'''

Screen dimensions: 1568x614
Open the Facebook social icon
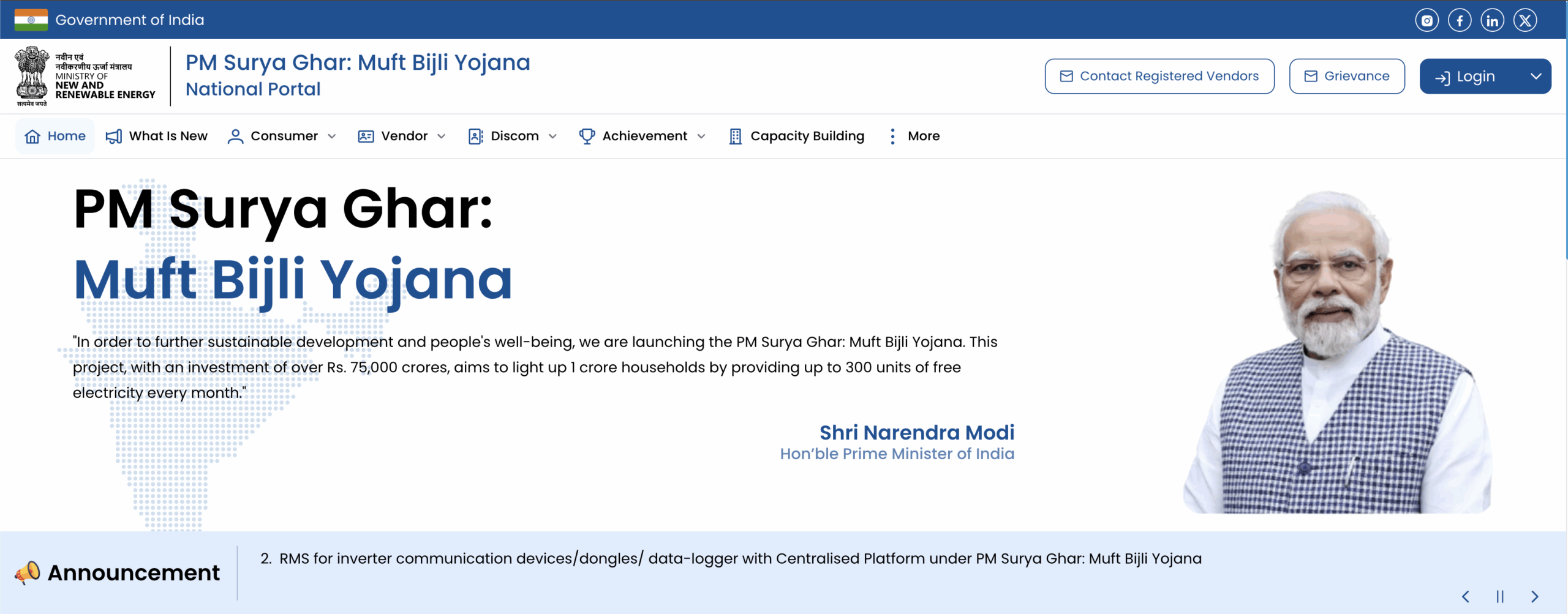click(1460, 21)
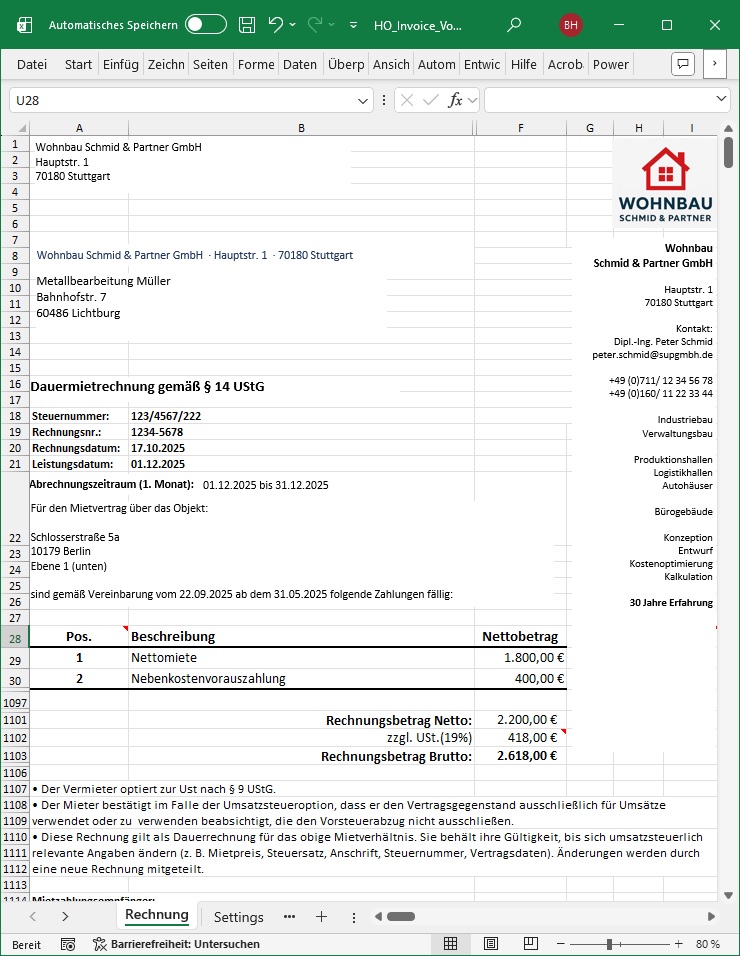
Task: Click the Save icon in title bar
Action: point(247,24)
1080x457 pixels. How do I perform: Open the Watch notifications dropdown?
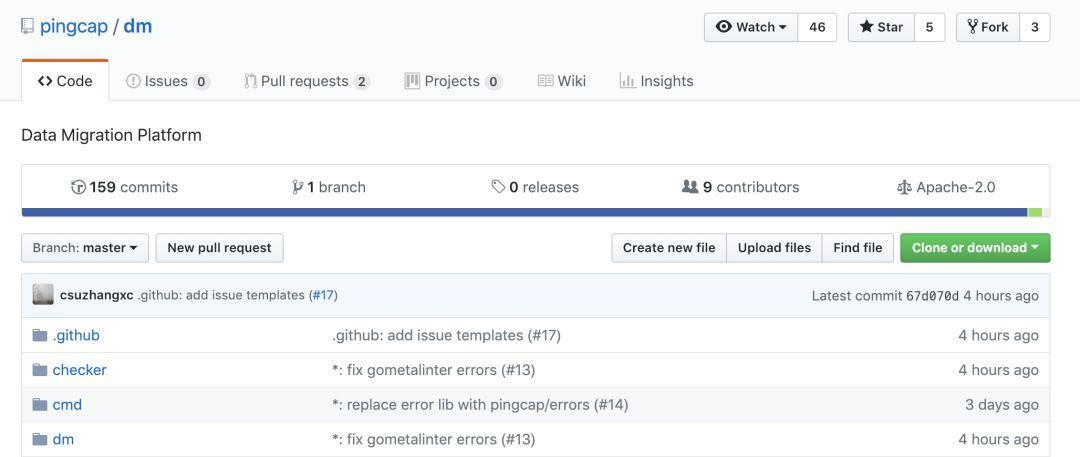(x=751, y=27)

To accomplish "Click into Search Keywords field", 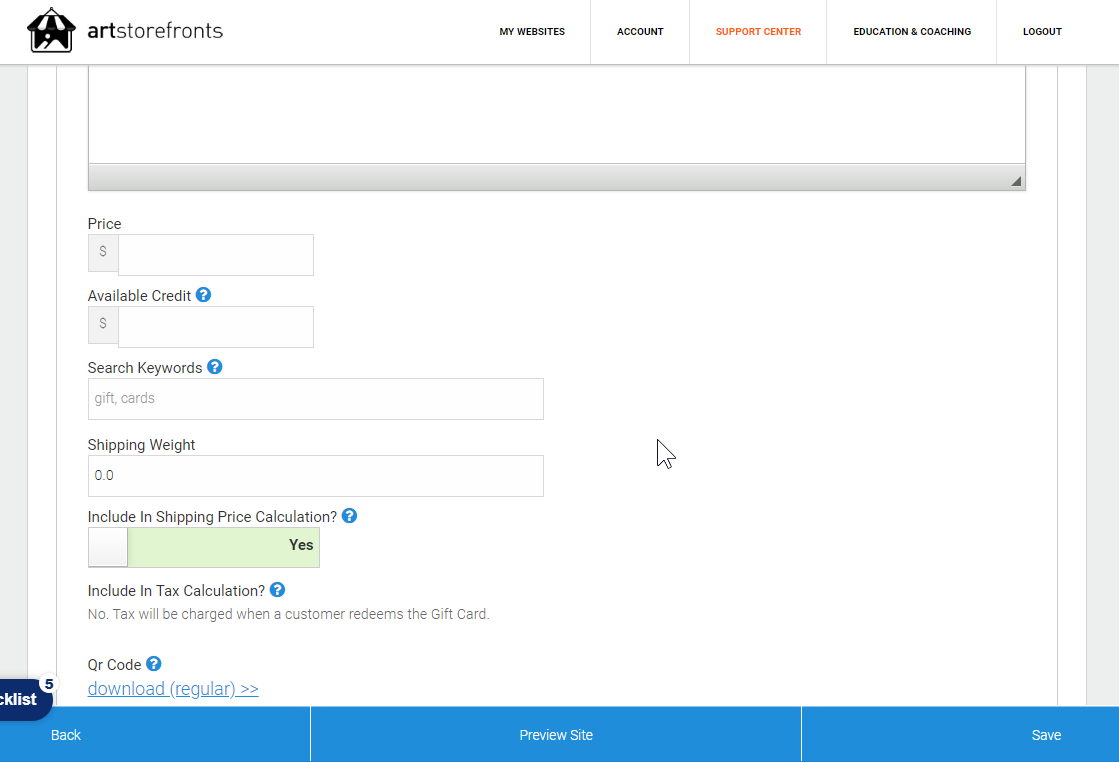I will pyautogui.click(x=315, y=399).
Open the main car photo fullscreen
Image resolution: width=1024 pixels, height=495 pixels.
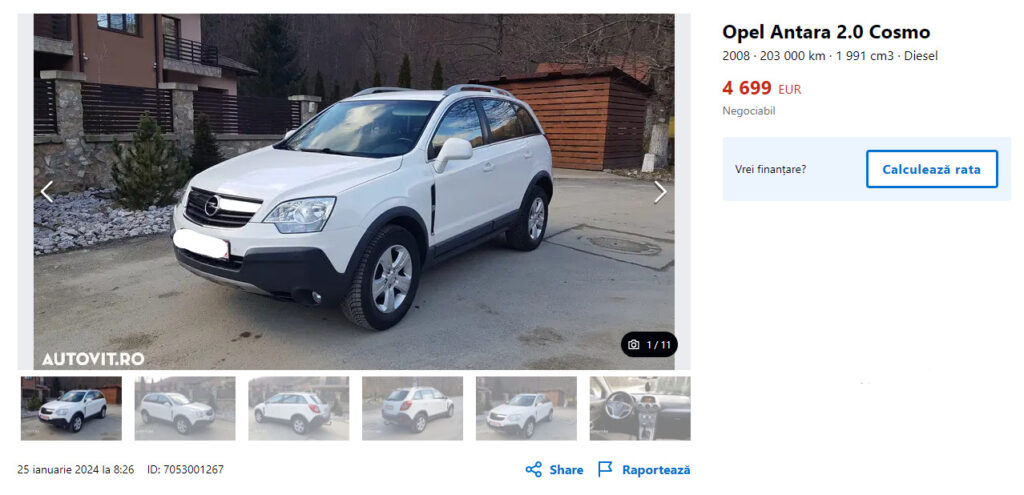354,192
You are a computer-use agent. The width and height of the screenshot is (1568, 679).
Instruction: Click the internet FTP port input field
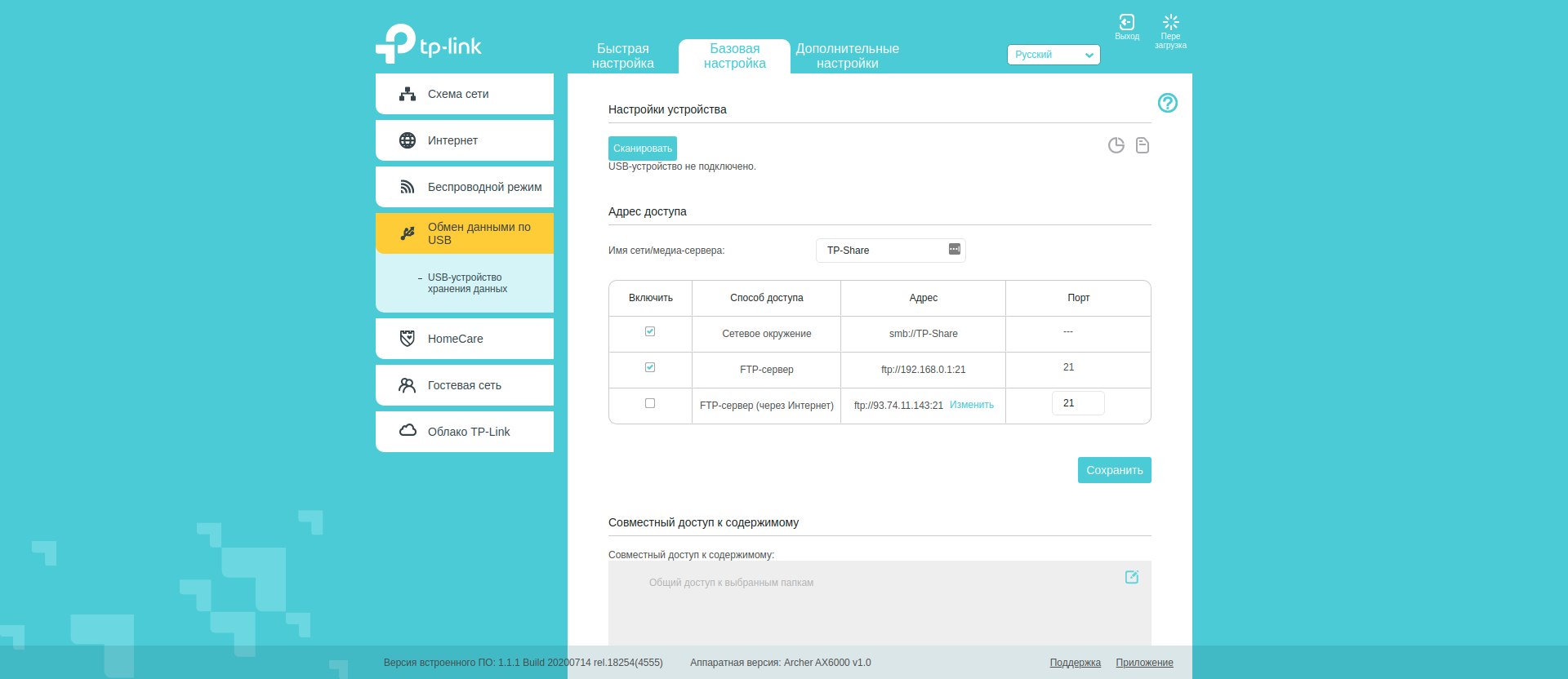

'''

▶ _What you need to do_: The line containing "You are a computer-use" and all lines after it, through the last line of the records, should be returned exactly. Omit the pictures.

▶ _Problem solution_:
You are a computer-use agent. The width and height of the screenshot is (1568, 679).
Instruction: Click the internet FTP port input field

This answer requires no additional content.